The bakery where we ate lunch turned out to have taken its name from this nearby seaside attraction, Punalu'u Beach. This is one of Hawaii's most famous beaches due to the presence of volcanic black sand made of basalt and created by lava flowing into the ocean. I had heard of black sand beaches before without ever seeing anything like them in person; sure enough, the sand really was made up of dark black pebbles that crunched underfoot. Larger rocks of the same volcanic basalt also littered the waterfront, and when combined together with cold fresh water flowing into the ocean and the rough waves pounding the beach, it turned out that Punalu'u wasn't a very good beach for swimming. We had thought about getting our beach stuff and decided that we were content to walk along the shoreline without putting on bathing suits.
Punalu'u Beach is also known for being a frequent place to encounter sea turtles. Sure enough, luck was with us and there were a trio of green turtles relaxing along the edge of the beach in a protected area specifically built for their use. The green turtles or honu in Hawaiian are a threatened species that like to feed on the red seaweed that grows amongst the rocks at Punalu'u Beach. The presence of tourists doesn't seem to bother them any more than it had when we spotted sea turtles back on the North Shore of Oahu at Laniakea Beach. Most of the tourists were gathered around the sea turtles to snap pictures of them (as we were also doing), with only a few hardy souls braving the ocean itself. Generally speaking, all of the main beaches on the Big Island are located on the western side in the Kailua-Kona region, with the eastern side of the island having rougher surf conditions which don't lend themselves to swimming.
And here are a few pictures of the two of us enjoying the turtles and the black sand at Punalu'u Beach. We stayed here for about an hour to relax a bit and enjoy the scenery before continuing onwards with our drive. The conditions really were a bit too rough to stay longer and go into the ocean for a swim. Afterwards we made our way to Hilo, the only city on the eastern side of the island, where we checked into our hotel and spent the night. We returned back this way the next morning though as we arrived at Hawaii Volcanoes National Park in earnest after having driven past it the previous day:
We started out by stopping at the main visitor center which was already beginning to fill up with cars from arriving tourists. Kilauea Visitor Center had the standard National Park Service look, a sturdy wooden building packed full of maps and other information about the unique nature of the park. We looked at a small exhibit detailing the diversity of wildlife within the park's boundaries as well as purchasing a few souvenirs from the gift shop. There was a large painting here featuring the Hawaiian goddess Pele who has long been associated with the volcano of Kilauea. This painting was a replacement for an earlier version that dated back to 1929 and had been the subject of some controversy since it depicted Pele as a goddess with white rather than Polynesian features. The visitor center also helpfully contained daily updates on the condition of the volcanoes; Kilauea continued to erupt within its main crater but there was no active lava flow at the time of our visit. It was steadily releasing volcanic gases though and as a result Liz wore a mask anytime we were near the crater since they can be dangerous to pregnant women.
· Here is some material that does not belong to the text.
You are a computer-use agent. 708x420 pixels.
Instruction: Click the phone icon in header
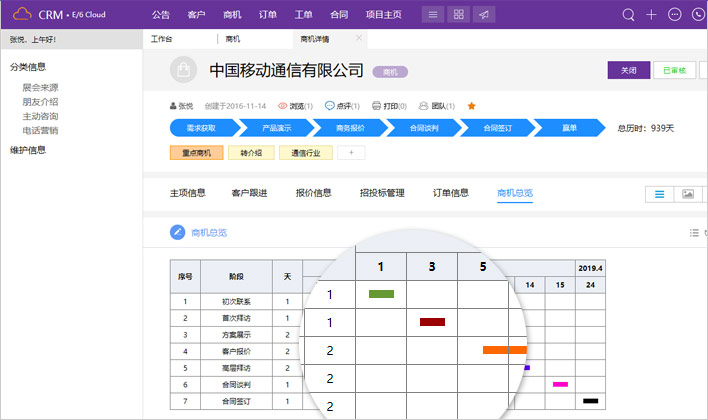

This was the helpful map provided by the National Park Service; click above for an enlarged version of the image. The total area encompassed by the park is enormous and covers a good portion of the eastern half of the island. However, most of the attractions and park infrastructure are clustered around Kilauea's crater (captured in the inset map at the top-right corner of the image) and therefore we would be spending most of our time in this region. Later on we would make the longer drive down the Chain of Craters road to the ocean as outlined in yellow on the map. There are a bunch of wilderness hiking trails that run for dozens of miles that few people visit and we wouldn't have time to explore on this trip.
We began our sightseeing in the park by driving west on the Crater Rim Trail towards some of the scenic overlooks. Our first stop was at the place named Wahinekapu or Steaming Bluffs where we had an excellent view looking down into Kilauea's caldera. We were a little over a mile away from the center of the crater and it was easy to see the smoke rising from the ongoing eruption off in the distance. For that matter, we could smell the sulfuric nature of the gases being released when the wind blew from the south. The dried lava inside the volcano's crater looked like a particularly barren patch of rock as unsurprisingly nothing could grow under those conditions. I wished that we were higher up somehow as it wasn't possible to see down to the bottom of the caldera from this vantage point.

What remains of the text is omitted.